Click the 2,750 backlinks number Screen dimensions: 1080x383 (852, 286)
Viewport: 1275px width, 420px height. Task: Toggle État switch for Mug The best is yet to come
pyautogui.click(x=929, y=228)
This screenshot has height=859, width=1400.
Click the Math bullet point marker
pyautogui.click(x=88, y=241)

--

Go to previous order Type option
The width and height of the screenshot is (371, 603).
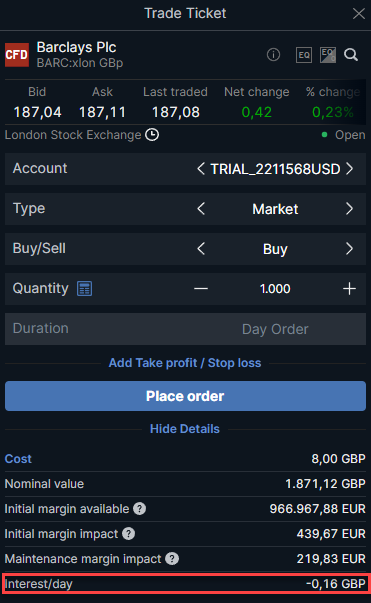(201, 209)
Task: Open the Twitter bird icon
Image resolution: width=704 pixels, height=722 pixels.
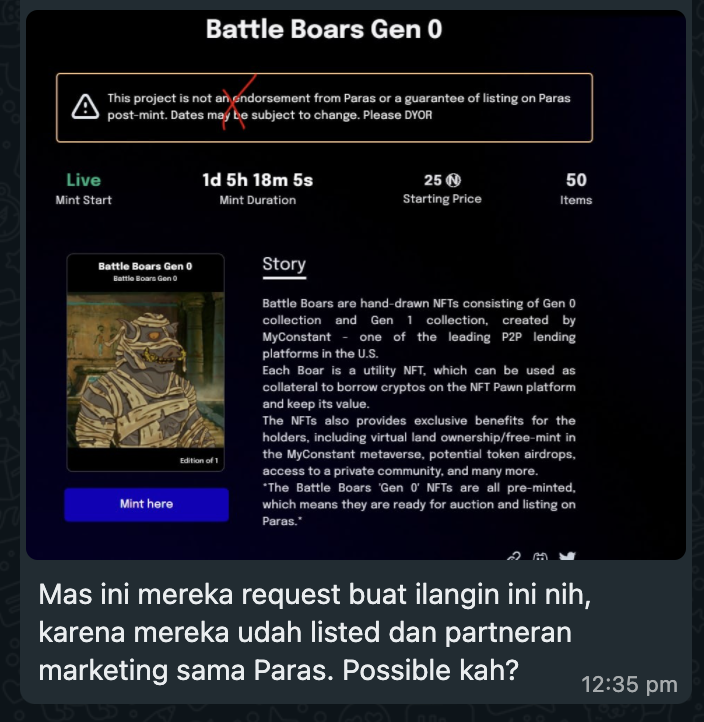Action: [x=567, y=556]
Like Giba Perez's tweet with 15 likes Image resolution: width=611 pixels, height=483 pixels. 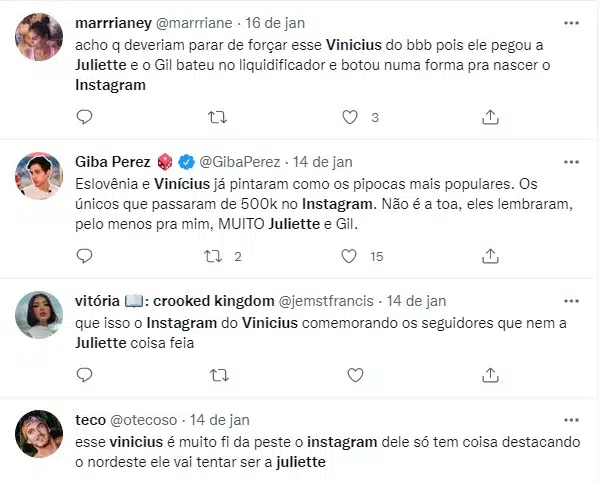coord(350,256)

*REQUIRED WORK*
Output the lines above exactly, but only those between the line holding "Click the 2,750" and the line holding "This screenshot has height=859, width=1400.", inclusive.

*ANSWER SPACE*
Click the 2,750 backlinks number Screen dimensions: 1080x383 (852, 286)
Viewport: 1275px width, 420px height. Task: Toggle État switch for Mug The best is yet to come
pyautogui.click(x=929, y=228)
This screenshot has height=859, width=1400.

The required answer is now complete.